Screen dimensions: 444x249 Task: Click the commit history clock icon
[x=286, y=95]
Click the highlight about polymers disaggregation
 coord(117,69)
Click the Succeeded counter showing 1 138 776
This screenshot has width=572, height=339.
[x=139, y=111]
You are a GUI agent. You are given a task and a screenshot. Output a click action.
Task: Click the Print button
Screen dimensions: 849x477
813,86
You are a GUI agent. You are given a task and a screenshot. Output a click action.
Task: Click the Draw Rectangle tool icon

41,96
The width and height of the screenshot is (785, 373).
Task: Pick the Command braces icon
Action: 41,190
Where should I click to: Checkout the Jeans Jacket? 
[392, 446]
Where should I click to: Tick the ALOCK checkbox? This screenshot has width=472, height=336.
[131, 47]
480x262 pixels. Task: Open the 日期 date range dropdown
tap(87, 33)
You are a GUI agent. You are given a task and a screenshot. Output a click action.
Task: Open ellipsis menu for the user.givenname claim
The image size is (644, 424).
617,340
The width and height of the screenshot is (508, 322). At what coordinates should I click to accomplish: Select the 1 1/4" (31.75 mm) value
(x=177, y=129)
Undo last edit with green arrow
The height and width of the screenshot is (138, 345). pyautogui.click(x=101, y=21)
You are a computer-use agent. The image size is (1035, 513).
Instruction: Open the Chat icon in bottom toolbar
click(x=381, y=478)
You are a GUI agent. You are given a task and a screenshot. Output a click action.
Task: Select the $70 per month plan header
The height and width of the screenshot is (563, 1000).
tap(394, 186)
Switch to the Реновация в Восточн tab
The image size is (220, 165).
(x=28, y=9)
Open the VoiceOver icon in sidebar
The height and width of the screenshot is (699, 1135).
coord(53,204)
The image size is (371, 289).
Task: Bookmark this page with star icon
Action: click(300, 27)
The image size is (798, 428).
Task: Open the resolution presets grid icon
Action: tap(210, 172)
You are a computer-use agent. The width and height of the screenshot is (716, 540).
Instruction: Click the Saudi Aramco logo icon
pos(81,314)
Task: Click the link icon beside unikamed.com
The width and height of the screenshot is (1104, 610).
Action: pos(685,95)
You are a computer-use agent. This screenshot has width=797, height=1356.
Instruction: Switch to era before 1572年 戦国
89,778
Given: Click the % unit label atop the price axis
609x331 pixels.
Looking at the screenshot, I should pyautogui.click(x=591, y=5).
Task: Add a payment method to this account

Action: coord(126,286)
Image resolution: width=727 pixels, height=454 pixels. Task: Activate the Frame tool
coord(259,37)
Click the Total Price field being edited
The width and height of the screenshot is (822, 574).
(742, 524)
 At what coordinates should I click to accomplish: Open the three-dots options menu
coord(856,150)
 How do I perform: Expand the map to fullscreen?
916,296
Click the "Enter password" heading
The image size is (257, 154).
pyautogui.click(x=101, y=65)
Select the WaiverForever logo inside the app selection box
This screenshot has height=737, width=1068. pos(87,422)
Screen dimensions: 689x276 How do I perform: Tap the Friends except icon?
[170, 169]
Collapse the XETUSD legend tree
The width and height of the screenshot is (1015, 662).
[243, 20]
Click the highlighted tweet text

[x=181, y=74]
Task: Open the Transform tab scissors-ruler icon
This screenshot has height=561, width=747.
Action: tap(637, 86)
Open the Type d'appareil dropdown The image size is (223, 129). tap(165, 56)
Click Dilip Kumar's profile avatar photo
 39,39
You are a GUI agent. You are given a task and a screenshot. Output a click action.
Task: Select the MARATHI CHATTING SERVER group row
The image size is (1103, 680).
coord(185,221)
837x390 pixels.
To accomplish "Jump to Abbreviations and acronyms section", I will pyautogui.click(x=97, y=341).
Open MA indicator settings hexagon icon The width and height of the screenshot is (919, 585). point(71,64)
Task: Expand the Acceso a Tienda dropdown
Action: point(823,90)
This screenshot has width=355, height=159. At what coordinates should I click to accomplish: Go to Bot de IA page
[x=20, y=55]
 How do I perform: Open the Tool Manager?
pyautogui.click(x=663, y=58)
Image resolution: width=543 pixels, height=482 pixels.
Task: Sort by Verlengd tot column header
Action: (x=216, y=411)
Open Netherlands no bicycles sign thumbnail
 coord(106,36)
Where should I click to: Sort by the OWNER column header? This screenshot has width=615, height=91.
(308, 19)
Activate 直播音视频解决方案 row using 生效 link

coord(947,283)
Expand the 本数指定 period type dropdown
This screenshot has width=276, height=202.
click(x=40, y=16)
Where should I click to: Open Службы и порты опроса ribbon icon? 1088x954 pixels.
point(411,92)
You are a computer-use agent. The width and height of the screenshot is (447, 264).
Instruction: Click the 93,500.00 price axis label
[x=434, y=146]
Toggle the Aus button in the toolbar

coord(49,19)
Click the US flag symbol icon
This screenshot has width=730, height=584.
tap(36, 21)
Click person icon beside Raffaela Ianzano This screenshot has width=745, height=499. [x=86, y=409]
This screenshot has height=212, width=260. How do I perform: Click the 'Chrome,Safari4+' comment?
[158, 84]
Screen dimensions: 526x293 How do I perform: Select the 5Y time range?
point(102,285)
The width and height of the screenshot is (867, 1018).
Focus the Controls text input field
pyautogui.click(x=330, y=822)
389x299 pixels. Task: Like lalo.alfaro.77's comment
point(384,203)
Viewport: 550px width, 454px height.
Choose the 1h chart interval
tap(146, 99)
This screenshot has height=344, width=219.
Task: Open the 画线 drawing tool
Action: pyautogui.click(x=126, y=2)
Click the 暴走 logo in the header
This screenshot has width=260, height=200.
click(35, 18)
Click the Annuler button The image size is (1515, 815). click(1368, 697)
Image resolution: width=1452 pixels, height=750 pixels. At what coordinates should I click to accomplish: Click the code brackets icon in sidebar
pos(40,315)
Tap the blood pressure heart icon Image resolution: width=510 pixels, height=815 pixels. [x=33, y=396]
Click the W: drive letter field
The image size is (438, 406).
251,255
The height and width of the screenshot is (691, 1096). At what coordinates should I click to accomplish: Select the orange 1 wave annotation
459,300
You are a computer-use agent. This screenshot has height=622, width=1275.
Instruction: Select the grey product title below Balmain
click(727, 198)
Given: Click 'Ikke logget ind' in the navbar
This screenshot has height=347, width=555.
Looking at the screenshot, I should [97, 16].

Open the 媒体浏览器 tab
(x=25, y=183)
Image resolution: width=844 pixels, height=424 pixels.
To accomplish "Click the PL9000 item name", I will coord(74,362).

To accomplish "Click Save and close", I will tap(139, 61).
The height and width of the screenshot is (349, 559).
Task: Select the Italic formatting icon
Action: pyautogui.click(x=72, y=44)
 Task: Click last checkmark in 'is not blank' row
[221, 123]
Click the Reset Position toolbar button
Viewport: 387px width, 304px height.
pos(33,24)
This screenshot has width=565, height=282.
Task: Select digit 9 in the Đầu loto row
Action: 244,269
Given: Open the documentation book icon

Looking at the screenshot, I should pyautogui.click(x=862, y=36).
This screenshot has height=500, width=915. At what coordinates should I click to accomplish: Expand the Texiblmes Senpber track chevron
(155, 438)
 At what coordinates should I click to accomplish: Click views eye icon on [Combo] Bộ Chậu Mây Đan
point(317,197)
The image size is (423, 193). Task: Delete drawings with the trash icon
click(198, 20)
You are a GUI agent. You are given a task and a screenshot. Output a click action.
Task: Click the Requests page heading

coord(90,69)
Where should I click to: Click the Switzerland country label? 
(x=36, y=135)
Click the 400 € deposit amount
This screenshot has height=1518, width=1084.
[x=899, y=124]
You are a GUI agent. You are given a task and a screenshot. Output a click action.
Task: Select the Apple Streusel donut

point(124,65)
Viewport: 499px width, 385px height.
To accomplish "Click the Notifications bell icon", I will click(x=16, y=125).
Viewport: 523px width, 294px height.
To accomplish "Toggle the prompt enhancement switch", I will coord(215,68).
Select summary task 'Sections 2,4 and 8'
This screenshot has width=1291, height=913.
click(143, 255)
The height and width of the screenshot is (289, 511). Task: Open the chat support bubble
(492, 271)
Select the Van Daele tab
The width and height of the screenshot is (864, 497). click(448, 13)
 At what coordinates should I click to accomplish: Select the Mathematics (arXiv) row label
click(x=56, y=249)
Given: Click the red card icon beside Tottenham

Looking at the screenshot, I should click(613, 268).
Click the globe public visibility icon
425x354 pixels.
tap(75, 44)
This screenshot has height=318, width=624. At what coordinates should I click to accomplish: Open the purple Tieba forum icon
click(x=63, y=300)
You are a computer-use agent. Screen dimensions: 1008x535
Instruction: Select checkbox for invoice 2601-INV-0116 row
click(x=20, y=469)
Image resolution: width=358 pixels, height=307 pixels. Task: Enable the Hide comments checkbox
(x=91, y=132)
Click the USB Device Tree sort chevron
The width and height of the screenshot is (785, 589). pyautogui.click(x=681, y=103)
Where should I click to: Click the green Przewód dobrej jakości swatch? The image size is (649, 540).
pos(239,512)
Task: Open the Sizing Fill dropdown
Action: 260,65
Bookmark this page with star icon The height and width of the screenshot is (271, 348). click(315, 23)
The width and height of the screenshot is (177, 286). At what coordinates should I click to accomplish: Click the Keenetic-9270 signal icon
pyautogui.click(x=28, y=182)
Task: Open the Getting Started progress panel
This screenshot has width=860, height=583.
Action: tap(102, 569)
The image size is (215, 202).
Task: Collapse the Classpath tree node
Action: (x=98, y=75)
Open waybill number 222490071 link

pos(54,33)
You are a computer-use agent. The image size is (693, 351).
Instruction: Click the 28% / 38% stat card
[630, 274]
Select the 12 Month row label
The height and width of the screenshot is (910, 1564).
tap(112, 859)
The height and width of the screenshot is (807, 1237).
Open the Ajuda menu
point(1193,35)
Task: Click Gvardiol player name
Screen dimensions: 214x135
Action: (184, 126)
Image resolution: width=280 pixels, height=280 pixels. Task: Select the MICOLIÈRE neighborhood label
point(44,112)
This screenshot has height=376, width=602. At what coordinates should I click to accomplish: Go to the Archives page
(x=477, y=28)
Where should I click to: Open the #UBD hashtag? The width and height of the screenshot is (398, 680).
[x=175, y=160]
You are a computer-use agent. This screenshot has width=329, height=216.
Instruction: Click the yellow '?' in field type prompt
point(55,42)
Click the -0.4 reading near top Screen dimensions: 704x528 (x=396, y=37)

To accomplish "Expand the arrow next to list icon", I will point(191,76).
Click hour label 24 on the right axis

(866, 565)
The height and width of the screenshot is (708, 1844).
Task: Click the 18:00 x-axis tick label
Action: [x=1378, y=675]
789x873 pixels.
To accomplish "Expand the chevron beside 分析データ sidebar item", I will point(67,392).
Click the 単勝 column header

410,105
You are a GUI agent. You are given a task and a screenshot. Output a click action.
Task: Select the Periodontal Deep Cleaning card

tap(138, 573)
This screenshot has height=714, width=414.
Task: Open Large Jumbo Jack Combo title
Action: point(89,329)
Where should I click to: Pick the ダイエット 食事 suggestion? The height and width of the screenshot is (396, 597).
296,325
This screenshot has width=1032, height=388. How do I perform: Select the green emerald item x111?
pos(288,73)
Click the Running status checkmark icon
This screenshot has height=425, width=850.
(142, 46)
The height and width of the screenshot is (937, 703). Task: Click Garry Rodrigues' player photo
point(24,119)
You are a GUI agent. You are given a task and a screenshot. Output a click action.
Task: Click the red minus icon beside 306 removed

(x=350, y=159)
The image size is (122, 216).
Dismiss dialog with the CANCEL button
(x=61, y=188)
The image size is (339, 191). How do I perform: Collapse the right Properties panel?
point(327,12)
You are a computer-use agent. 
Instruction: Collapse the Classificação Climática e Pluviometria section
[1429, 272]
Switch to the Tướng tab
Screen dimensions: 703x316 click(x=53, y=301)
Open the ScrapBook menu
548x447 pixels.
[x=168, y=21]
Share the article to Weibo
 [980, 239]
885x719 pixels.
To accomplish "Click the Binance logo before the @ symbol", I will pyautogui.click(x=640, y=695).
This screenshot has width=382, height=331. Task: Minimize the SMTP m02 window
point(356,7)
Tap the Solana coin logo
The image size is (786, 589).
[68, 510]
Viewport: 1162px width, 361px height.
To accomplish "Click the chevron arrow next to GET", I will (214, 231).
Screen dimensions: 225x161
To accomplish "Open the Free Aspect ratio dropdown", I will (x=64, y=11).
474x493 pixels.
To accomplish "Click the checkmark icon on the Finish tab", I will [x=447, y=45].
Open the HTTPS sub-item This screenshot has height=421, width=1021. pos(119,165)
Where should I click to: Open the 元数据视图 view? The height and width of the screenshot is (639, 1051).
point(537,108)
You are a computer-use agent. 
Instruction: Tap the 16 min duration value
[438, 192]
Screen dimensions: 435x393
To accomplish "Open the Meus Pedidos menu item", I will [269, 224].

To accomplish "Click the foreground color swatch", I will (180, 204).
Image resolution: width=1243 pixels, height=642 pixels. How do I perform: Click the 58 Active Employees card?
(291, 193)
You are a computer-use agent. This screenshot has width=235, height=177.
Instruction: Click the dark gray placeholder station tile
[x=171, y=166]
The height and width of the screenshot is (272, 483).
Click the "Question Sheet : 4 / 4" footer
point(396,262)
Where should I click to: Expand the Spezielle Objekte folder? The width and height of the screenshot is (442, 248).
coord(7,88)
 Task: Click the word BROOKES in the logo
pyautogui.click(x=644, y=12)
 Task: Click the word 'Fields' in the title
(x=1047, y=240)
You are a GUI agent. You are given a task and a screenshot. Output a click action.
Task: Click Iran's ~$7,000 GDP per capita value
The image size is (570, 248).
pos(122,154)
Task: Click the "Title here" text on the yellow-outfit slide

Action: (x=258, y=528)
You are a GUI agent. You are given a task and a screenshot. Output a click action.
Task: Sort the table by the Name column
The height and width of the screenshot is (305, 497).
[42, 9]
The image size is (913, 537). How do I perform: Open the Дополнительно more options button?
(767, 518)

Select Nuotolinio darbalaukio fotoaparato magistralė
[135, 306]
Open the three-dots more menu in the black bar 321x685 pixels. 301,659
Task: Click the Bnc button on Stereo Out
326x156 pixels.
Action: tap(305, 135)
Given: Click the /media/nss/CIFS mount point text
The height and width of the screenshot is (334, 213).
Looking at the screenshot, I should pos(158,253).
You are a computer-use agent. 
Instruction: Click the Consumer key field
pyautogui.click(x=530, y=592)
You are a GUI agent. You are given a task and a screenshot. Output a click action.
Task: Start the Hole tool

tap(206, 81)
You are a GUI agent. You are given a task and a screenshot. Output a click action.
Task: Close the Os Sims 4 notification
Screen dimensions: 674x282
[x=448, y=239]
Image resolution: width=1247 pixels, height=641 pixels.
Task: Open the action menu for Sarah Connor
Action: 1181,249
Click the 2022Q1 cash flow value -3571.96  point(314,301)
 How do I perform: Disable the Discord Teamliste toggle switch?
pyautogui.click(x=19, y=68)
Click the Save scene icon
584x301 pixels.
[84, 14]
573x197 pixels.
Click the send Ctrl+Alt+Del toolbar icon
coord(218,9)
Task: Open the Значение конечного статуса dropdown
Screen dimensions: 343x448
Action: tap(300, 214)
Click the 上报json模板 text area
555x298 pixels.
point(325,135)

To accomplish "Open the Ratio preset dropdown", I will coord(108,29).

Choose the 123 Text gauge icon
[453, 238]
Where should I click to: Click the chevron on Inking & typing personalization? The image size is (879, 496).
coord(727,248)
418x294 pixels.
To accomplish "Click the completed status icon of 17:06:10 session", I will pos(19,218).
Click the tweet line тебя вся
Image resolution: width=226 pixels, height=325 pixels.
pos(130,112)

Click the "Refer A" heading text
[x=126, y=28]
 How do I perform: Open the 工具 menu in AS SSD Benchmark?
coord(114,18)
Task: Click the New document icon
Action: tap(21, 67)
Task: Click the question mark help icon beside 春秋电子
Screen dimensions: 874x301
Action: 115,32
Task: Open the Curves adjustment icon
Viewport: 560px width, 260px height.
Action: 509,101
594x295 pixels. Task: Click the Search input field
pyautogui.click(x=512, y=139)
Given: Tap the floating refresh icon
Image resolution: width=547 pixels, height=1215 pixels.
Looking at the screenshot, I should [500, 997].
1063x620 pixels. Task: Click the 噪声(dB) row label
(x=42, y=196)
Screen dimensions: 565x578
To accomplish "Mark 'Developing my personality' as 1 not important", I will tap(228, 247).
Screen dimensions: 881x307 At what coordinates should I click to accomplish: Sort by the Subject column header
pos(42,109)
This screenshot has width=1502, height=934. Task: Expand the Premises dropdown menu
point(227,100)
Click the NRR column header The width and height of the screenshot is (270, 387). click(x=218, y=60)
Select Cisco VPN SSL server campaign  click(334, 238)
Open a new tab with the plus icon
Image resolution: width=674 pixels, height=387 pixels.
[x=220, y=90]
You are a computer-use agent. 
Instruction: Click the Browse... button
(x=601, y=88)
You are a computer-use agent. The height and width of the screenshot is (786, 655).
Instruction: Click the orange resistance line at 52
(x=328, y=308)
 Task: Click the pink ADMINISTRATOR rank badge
════
* [PROBLEM STATEMENT] Which of the lines in the data hold the string "status"? Report each of them by copying it.

* [SOLUTION TO THIS TASK]
Click the Running status checkmark icon
To accomplish "Click the completed status icon of 17:06:10 session", I will pos(19,218).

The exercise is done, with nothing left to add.